What is required
Gather each line of the entries below that includes "three".

Records from a data collection:
Content starts
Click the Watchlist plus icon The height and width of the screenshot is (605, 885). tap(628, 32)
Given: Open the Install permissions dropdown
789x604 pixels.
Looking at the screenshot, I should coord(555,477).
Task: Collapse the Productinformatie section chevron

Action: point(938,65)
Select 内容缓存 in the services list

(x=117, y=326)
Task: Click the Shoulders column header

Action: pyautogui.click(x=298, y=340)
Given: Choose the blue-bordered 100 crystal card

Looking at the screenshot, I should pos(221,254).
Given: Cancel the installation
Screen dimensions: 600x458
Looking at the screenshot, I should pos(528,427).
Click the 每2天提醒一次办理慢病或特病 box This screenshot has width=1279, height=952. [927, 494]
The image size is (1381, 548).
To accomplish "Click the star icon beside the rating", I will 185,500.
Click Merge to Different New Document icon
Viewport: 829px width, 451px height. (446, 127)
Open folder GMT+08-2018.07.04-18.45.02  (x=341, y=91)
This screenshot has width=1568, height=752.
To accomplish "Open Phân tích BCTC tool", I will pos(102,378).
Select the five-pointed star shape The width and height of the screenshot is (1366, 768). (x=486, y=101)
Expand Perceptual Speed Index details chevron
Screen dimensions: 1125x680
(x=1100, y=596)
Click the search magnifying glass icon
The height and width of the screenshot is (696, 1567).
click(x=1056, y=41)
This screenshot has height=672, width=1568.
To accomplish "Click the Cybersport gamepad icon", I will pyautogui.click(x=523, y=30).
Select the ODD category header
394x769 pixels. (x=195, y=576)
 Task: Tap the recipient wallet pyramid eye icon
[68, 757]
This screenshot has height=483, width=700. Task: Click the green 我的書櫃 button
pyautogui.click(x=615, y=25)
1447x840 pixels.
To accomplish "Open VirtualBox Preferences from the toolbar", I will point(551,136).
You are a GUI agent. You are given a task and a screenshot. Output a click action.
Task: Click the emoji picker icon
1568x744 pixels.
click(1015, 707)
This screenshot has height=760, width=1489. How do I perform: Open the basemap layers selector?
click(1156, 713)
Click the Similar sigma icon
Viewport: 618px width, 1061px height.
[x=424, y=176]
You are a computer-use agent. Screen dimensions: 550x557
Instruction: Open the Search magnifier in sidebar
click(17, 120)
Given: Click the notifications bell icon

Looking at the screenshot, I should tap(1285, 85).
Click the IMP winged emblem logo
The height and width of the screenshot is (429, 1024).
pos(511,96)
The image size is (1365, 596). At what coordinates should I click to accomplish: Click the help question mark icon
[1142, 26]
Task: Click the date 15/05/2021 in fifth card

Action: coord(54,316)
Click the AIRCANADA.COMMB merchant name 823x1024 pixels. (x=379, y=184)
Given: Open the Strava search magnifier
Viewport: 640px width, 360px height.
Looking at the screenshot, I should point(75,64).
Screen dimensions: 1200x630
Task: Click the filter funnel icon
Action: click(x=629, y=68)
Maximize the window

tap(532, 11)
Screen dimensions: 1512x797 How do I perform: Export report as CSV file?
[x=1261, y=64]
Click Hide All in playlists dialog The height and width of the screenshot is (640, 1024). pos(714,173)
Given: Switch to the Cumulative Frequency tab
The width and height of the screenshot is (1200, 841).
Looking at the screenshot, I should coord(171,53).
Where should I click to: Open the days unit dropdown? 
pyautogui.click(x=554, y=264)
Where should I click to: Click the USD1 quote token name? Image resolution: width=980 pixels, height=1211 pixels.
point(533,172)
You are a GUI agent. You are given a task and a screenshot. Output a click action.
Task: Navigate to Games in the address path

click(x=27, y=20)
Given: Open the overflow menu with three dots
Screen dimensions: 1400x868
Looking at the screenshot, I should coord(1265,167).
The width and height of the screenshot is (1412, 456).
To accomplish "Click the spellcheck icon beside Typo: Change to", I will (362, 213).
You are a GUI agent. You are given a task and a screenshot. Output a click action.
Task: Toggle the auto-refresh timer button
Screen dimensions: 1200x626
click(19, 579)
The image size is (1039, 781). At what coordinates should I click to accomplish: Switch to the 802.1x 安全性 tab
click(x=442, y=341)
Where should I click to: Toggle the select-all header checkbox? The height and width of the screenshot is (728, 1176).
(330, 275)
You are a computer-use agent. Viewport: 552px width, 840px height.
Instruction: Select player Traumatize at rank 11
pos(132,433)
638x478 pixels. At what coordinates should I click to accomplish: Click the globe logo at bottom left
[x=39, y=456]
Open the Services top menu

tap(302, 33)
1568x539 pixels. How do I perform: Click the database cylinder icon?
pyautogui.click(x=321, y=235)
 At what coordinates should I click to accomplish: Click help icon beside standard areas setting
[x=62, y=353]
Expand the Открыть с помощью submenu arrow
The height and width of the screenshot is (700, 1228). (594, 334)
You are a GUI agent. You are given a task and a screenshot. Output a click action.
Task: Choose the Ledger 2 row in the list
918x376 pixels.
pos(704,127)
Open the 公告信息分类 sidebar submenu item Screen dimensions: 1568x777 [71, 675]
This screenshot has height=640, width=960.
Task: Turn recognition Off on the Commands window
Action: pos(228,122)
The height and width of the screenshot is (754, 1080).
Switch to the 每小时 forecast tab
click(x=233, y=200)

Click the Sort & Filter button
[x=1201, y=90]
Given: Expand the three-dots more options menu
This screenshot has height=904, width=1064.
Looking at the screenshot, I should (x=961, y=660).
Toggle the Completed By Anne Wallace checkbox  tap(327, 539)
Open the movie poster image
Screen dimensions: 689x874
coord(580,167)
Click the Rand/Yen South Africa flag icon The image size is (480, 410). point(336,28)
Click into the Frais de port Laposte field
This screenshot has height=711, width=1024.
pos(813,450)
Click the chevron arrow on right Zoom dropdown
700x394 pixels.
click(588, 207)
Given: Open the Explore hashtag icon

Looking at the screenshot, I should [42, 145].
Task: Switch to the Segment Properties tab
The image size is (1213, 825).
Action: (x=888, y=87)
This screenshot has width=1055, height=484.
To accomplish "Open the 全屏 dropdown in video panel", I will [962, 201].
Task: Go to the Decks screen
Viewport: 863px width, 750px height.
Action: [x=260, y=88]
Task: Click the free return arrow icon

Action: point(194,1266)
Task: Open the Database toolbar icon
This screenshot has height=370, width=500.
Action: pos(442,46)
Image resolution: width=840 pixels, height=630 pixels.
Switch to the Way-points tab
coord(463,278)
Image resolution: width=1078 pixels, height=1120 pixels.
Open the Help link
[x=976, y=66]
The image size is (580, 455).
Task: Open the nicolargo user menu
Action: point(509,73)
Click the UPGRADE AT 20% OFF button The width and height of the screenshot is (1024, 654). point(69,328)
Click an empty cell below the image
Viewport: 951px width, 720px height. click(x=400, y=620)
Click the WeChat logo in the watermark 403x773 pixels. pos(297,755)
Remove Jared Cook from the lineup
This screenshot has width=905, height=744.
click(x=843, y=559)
Content ends
Solution
Given: Open the overflow menu with three dots
Given: Expand the three-dots more options menu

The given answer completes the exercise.